That the celebration of May-day, as a national festival, should have been abolished, is not surprising, when we consider the formidable attacks directed against it by the spirit of fanaticism, both from the pulpit and the press; a curious specimen of which is here inserted from “Funebria Floræ, the Downfall of May-games,” a scarce tract, published in 1661 “by Thomas Hall, B. D., and pastor of King’s Norton.”[149] It is, as the author observes, “a kind of dialogue, and dialogues have ever been accounted the most lively and delightful, the most facile and fruitfullest way of teaching. Allusions and similes sink deep, and make a better impression upon the spirit; a pleasant allusion may do that which a solid argument sometimes cannot do; as, in some cases, iron may do that which gold cannot.”—From this curious tract is derived the following, with some slight omissions—
“Indictment of Flora.”
“Flora, hold up thy hand, thou art here indicted by the name of Flora, of the city of Rome, in the county of Babylon, for that thou, contrary to the peace of our sovereign lord, his crown and dignity, hast brought in a pack of practical fanatics, viz.—ignorants, atheists, papists, drunkards, swearers, swashbucklers, maid-marian’s, morrice-dancers, maskers, mummers, Maypole stealers, health-drinkers, together with a rascallion rout of fiddlers, fools, fighters, gamesters, lewd-women, light-women, contemners of magistracy, affronters of ministry, rebellious to masters, disobedient to parents, misspenders of time, and abusers of the creature, &c.

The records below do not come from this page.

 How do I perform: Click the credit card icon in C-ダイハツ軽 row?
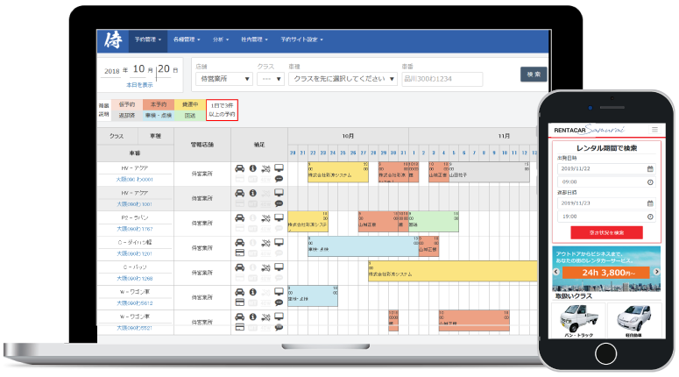[240, 253]
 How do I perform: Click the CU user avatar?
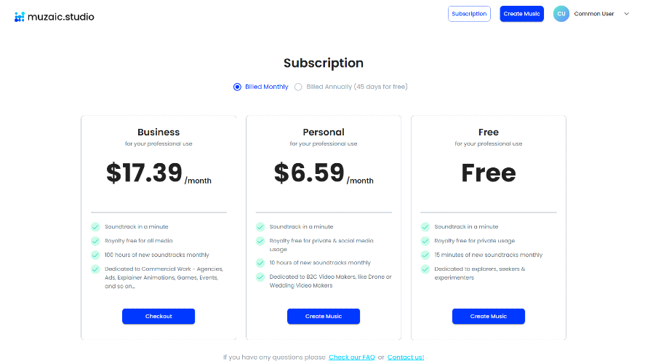(561, 14)
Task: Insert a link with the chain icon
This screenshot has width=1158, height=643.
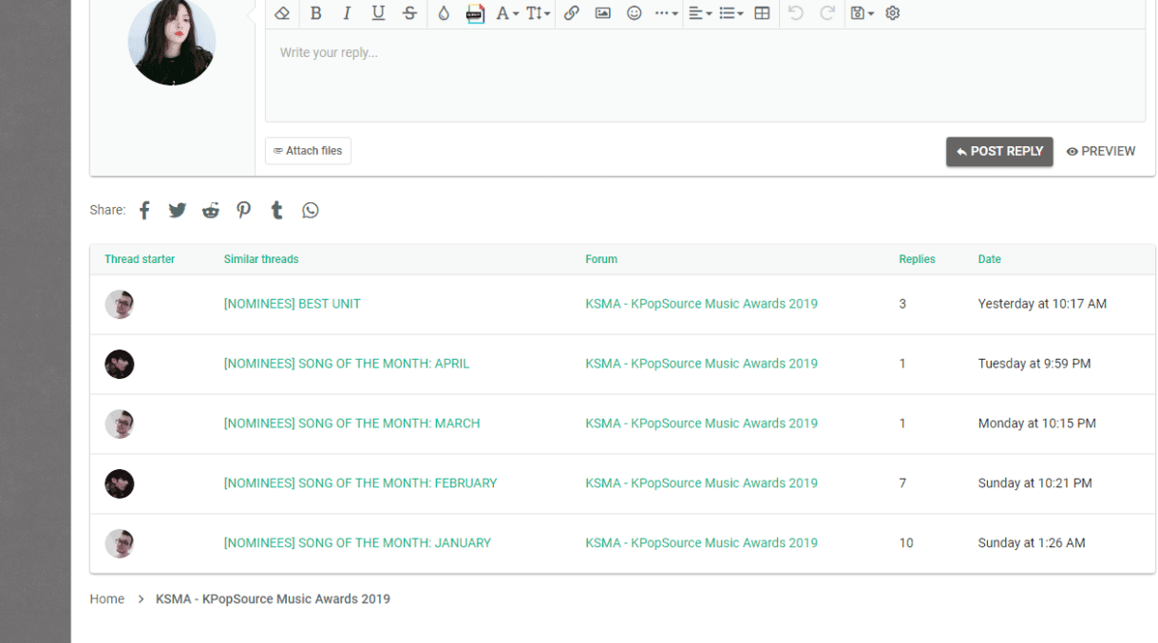Action: 571,13
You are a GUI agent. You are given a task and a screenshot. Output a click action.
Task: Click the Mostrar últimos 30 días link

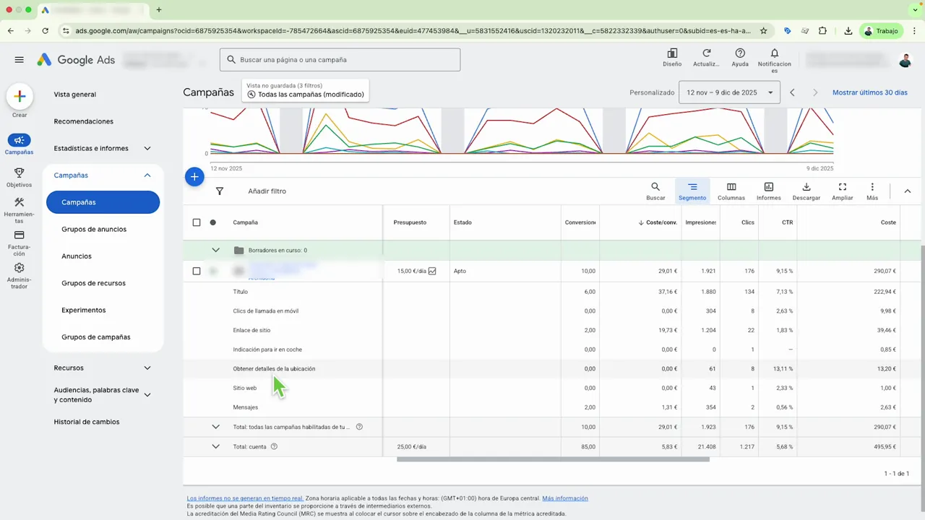pos(869,92)
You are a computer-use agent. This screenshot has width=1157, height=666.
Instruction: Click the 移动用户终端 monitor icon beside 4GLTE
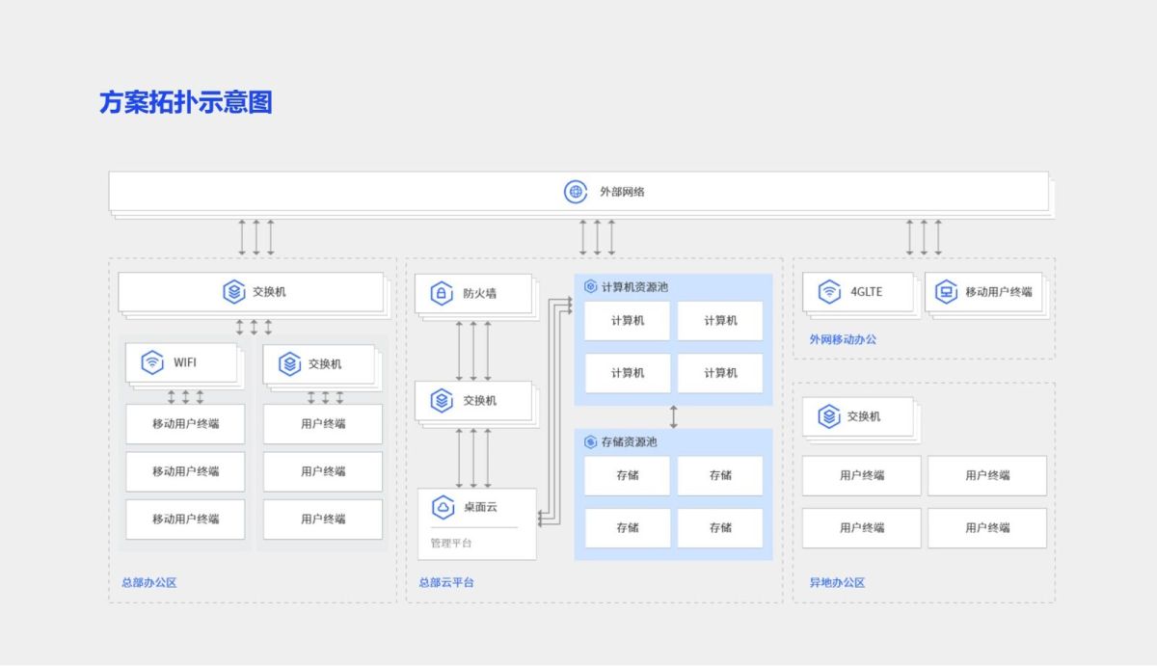tap(946, 291)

“Judge. What sayest thou, guilty or not guilty?
“Prisoner. Not guilty, my lord.
“Judge. By whom wilt thou be tried?
“Prisoner. By the pope’s holiness, my lord.
“Judge. He is thy patron and protector, and so unfit to be a judge in this case.
“Prisoner. Then I appeal to the prelates and lord bishops, my lord.
“Judge. This is but a tiffany put off, for though some of that rank did let loose the reins to such profaneness, in causing the book of sports, for the profanation of God’s holy day, to be read in churches, yet ’tis well known that the gravest and most pious of that order have abhorred such profaneness and misrule.